HIDUPKATOLIK.com – Visualisasi jalan salib dengan memikul salib sebagai ajakan untuk bersama-sama sebagai anak bangsa menjaga persatuan.
Sebuah pemandangan yang tak biasa bagi umat Katolik Keuskupan Agung Semarang, Jawa Tengah. Iwan Purwoko umat Paroki St Maria Assumpta Klaten, Jawa Tengah melakukan sesuatu yang tak biasa. Ia melakukan visualisasi jalan salib dari Taman Wisata Candi Prambanan menuju gapuran gunungan wayang yang berada di Desa Tegalgondo, Kecamatan Wonosari, Yogyakarta, 19/4.
Dengan kaos putih yang dibalut kain ihram pemberian sahabatnya, ditambah balutan kain merah hingga membentuk dua warna merah putih, Iwan melakukan visualisasi jalan salib tersebut. Tidak saja berpakaian warna merah putih, Iwan juga memikul sebuah salib yang dibuat dari pohon waru. Pemilihan kayu waru bukan tanpa alasan. Menurutnya karena daunnya berbentuk jantung. Jantung memaknai perasaan cinta dan sayangnya kepada bangsa Indonesia.
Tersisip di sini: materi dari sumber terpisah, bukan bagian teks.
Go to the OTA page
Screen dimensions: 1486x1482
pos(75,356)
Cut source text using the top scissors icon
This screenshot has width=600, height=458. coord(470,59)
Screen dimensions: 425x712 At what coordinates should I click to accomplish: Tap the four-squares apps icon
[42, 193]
Sambil memikul salib, Iwan menempuh jarak 33 kilometer melewati jalan raya Yogyakarta-Solo, Jl Pemuda serta Jl. Veteran Klaten. Ketika dihubungi, pria 43 tahun ini mengatakan prosesi jalan salib ini bertepatan dengan peristiwa Jumat Agung, wafatnya Kristus Sang Penebus. Tetapi bukan pertama-tama pesan kebangkitan Kristus yang mau disampaikan lewat visualisasi ini, tetapi pesan perdamaian. “Karena itu di atas salib itu saya tidak menulis INRI tetapi saya menulis NKRI. Tujuannya supaya kita hidup damai,” ungkapnya.
Iwan mengakui Paskah tahun ini sedikit berbeda karena bertepatan dengan pesta demokrasi yaitu Pilpres dan Pileg. Lewat banyak cara entah di media sosial atau secara langsung terjadi ujaran kebencian, money politic, nepotisme, korupsi, dan intoleransi dipertontonkan di khalayak ramai. Seakan-akan nilai Pancasila dan Undang-Undang Dasar tidak lagi menjadi pedoman dalam demokrasi.
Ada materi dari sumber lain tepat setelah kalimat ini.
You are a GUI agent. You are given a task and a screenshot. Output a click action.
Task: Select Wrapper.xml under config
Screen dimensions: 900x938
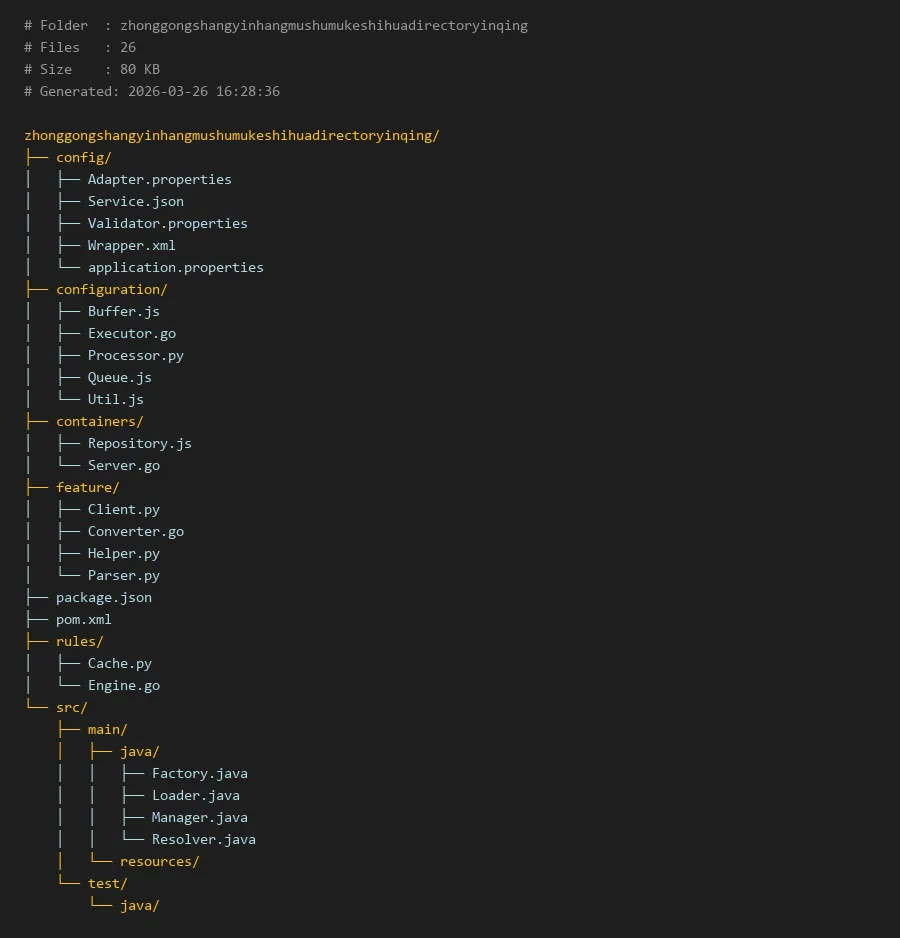point(131,245)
“Melihat realitas ini, visualisasi jalan salib ini sebagai bentuk seruan perdamaian bagi warga Indonesia. Bisa juga dikatakan ini sebagai bentuk renungan di Jumat Agung bagi saya secara pribadi dan bagi masyarakat Indonesia. Sebab disadari, pelaksanaan Pemilu 2019, energi bangsa terbelah karena perbedaan piliham,” terangnya.
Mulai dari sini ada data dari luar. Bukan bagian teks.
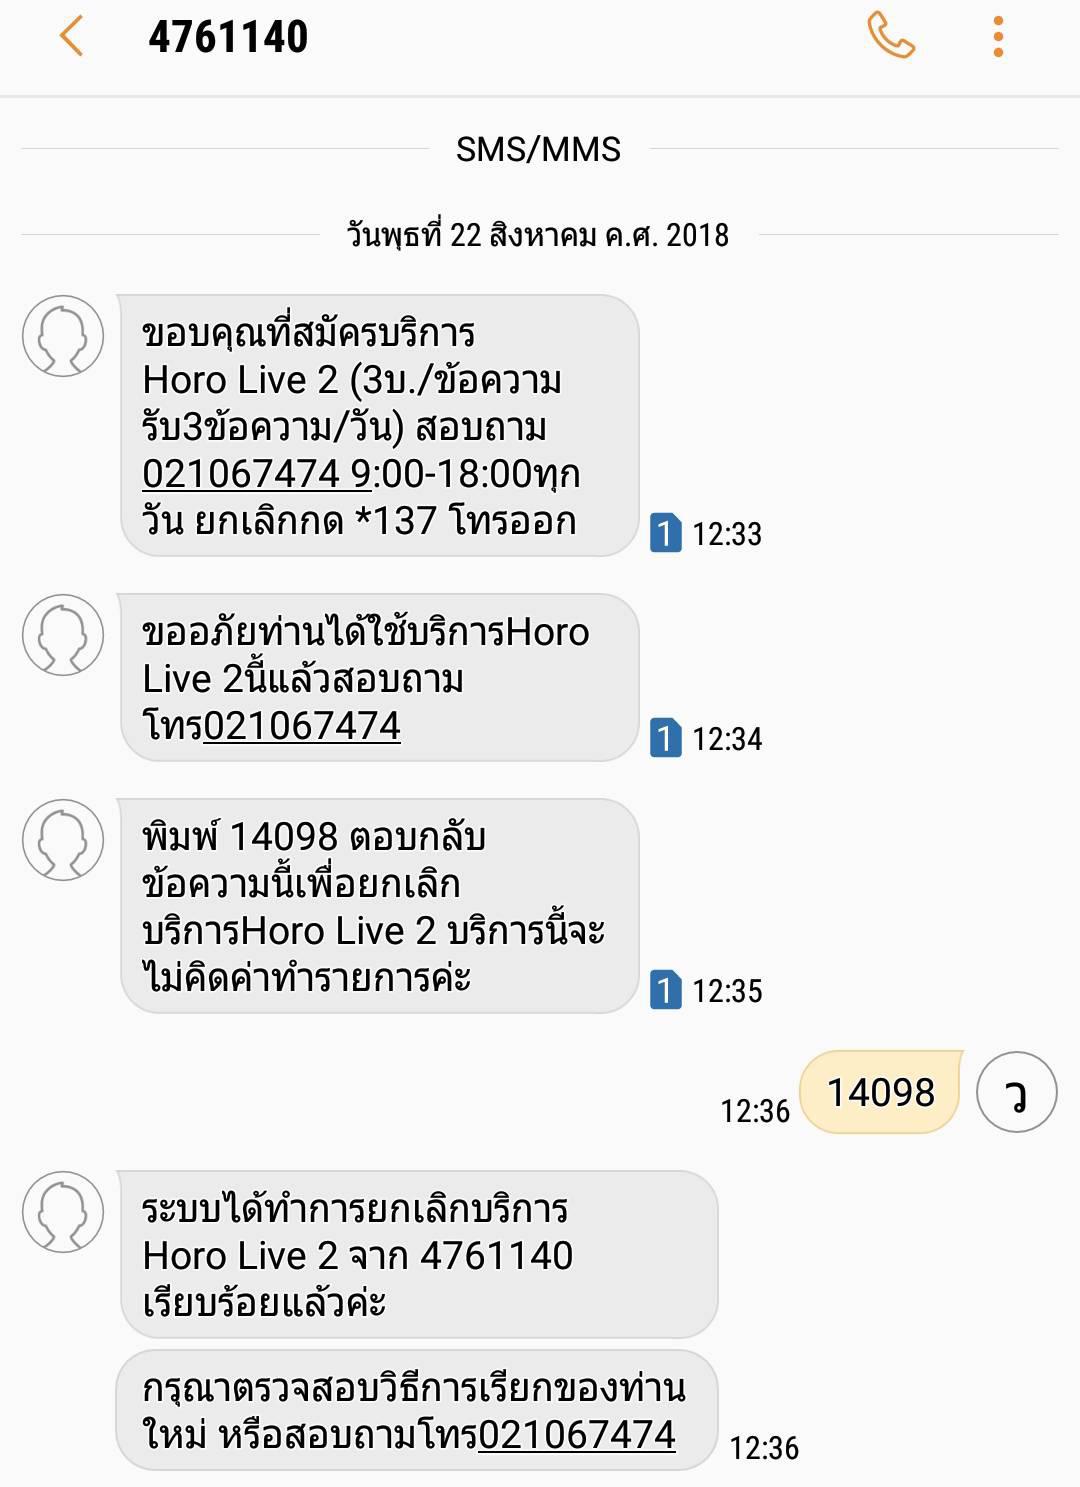Tap the contact number title 4761140
This screenshot has height=1487, width=1080.
coord(228,37)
Persaudaraan yang kian terkikis ini membuat Iwan gelisah. Ia melihat bahwa rasa-rasanya persaudaraan tidak lagi menjadi kebiasaan masyarakat Indonesia. Ada banyak orang memang berbicara bahkan menentang hal ini, tetapi banyak juga yang tinggal diam, tak bersuara. “Visualisasi jalan salib ini saya lakukan secara pribadi sebagai refleksi iman atas fenomena kebangsaan yang tidak lagi seperti yang diharapkan founding fathers, “ tegasnya.
Iwan berharap agar setelah Pemilu ini, setiap orang merasa terpanggil untuk menyuarakan perdamaian. “Saya berharap bila sebelum Pemilu ada hastag01 atau hastag02 maka saat ini penting untuk merajut persaudaraan. Tidak ada lagi Presiden milik mayoritas tertentu atau kelompok tertentu. Presiden, siapapun itu, milik kita bersama,” demikian Iwan berharap.